I have a set of SNPs from different parts of the genome and their allele frequencies in various populations and metapopulations of interest. I want to plot the allele frequencies along the SNPs' genomic coordinates for all 22 autosomes.
Basically, I want to generate something like this Figure 1A from Sankararaman et al. (2014) (http://www.nature.com/nature/journal/v507/n7492/fig_tab/nature12961_F1.html) except the Y-axis would be frequency, all populations would be on the same graph (not separated), and I would have colored points instead of spikes.
My data is formatted as such (MAF = minor allele frequency, which is what I want to graph)
CHR SNP COORD CLST A1 A2 MAF MAC NCHROBS
1 rs### 2#### Region G A 0.4 400 1000
(It goes through all the SNPs for on region, and then it does them for the next region, and so forth)
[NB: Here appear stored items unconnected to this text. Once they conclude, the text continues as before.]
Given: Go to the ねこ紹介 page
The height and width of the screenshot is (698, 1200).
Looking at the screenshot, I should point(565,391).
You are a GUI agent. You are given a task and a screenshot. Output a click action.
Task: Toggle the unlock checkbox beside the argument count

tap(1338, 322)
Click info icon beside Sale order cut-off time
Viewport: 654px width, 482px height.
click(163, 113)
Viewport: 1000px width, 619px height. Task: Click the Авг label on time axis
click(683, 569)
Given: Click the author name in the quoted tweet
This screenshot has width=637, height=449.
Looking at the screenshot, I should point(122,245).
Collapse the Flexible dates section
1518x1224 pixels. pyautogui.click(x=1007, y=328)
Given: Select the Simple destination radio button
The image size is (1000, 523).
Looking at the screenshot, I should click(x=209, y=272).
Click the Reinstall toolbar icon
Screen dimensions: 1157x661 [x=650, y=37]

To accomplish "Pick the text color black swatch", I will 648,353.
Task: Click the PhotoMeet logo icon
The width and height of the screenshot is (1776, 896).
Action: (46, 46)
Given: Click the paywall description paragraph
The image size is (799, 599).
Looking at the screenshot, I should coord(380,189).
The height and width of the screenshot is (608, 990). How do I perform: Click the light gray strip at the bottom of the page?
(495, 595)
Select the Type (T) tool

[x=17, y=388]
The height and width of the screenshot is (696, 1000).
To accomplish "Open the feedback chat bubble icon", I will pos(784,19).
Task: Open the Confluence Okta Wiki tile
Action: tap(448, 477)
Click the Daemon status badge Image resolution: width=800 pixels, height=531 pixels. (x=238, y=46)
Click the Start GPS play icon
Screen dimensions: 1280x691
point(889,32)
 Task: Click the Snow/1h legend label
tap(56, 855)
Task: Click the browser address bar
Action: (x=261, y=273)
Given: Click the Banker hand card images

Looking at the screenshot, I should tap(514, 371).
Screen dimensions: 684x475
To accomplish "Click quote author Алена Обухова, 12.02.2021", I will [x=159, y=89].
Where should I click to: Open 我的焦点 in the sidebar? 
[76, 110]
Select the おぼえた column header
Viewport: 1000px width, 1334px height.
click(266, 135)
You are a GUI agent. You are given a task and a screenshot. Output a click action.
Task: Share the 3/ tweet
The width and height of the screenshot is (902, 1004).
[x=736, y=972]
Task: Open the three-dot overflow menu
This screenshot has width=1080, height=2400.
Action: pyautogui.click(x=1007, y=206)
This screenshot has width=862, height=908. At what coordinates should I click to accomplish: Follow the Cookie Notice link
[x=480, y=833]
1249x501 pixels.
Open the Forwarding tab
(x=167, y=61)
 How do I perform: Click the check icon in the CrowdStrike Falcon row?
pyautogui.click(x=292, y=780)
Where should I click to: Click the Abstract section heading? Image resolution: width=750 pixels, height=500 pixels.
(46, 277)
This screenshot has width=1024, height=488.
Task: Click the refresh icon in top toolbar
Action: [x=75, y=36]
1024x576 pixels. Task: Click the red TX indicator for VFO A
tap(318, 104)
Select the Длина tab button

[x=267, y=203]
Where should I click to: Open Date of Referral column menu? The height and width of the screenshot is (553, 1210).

Any suggestions on how to do this in R? Thanks!
For a simple plot of the coordinates versus frequency here's an example:
#Example data:
MAF=runif(1000,min=0,max=1)
COORD=runif(1000,min=0,max=100000)
test.df=data.frame(COORD,MAF)
#plot
plot(test.df$COORD,test.df$MAF)
In the plot you won't need the example data, but will need to substitute your table name in for test.df
.
If you need to beautify it with colors/labels etc. that can be done too:
plot(test.df$COORD,test.df$MAF, col="red", pch=18)
OR
library(ggplot2)
p=ggplot(test.df,aes(COORD,MAF))
p + geom_point()